◆ **EXERCISE DIRECTIONS**
The lines to be extracted begin at the line containing "This screenshot has" and end at the last line of the data below; copy them exactly and leave out the pictures.

─── DATA IN THIS EXERCISE

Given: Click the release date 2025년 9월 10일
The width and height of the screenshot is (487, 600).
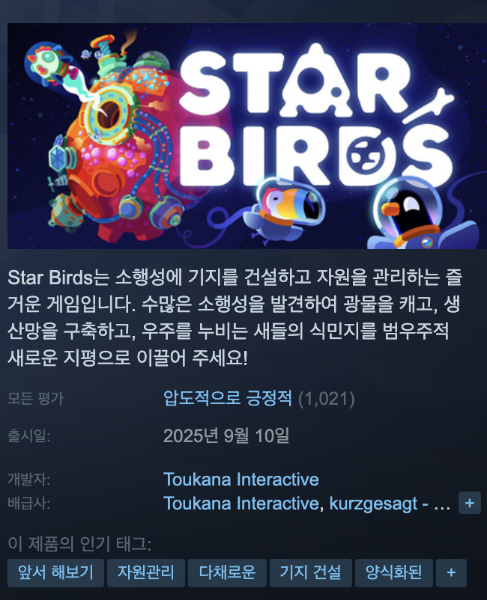Looking at the screenshot, I should [226, 436].
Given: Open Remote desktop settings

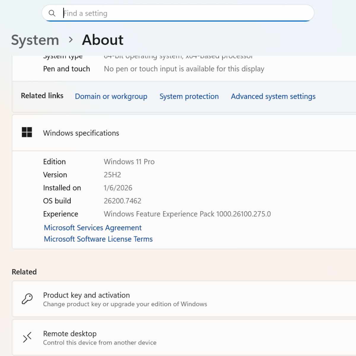Looking at the screenshot, I should click(x=184, y=338).
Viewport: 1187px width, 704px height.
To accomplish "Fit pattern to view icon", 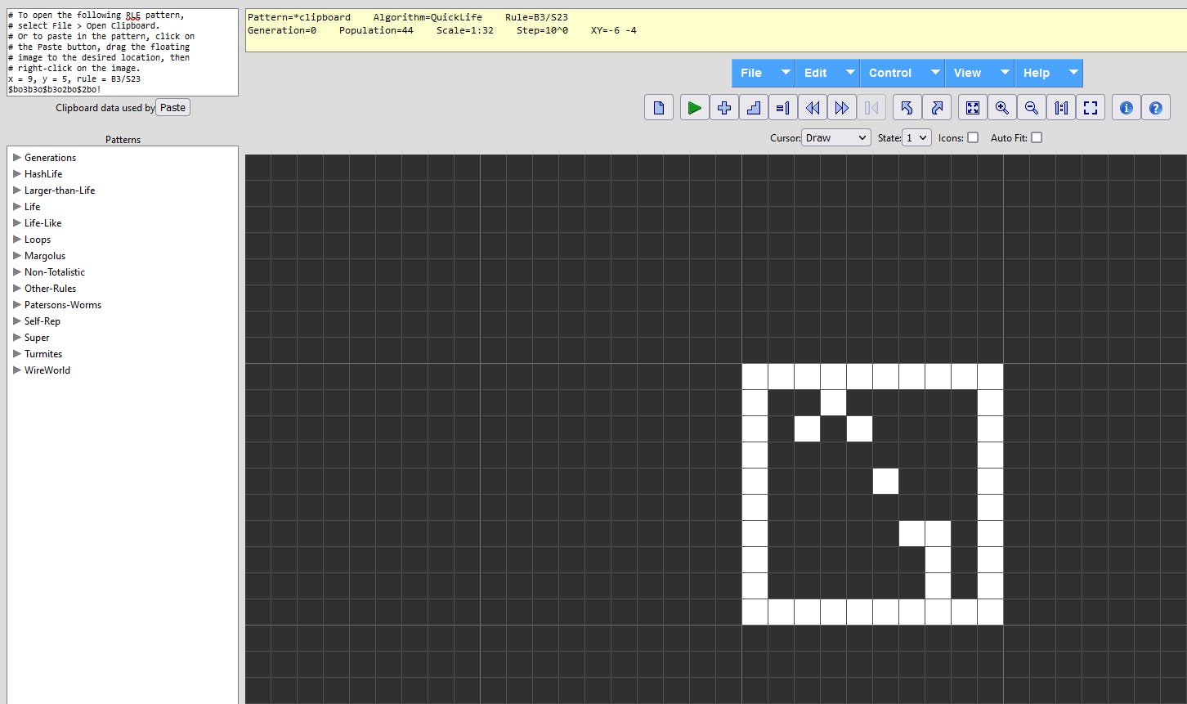I will point(972,108).
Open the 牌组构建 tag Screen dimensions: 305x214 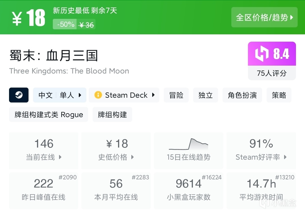pos(112,115)
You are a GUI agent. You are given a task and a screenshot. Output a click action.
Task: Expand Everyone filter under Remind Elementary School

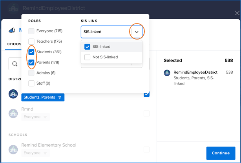click(35, 152)
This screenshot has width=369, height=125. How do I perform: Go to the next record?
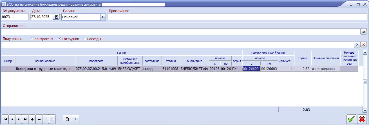point(19,119)
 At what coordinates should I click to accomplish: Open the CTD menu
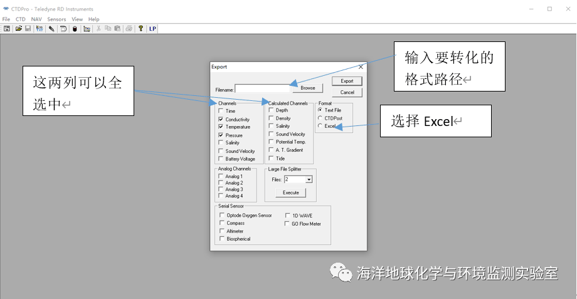point(21,19)
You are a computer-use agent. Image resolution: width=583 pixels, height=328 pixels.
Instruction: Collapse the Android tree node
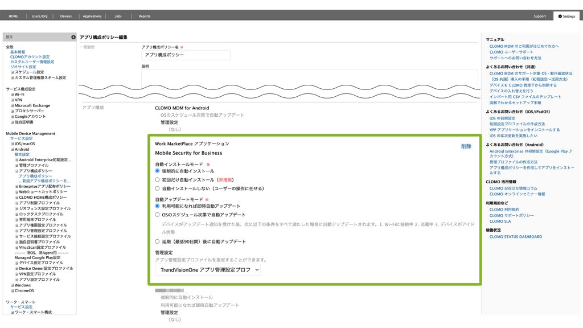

──────

◆ **SOLUTION**
This screenshot has width=369, height=125. How do I perform: Go to the next record?
point(19,119)
 At what coordinates should I click to accomplish: Open the CTD menu
point(21,19)
You are a computer-use agent. Image resolution: width=583 pixels, height=328 pixels.
Instruction: Collapse the Android tree node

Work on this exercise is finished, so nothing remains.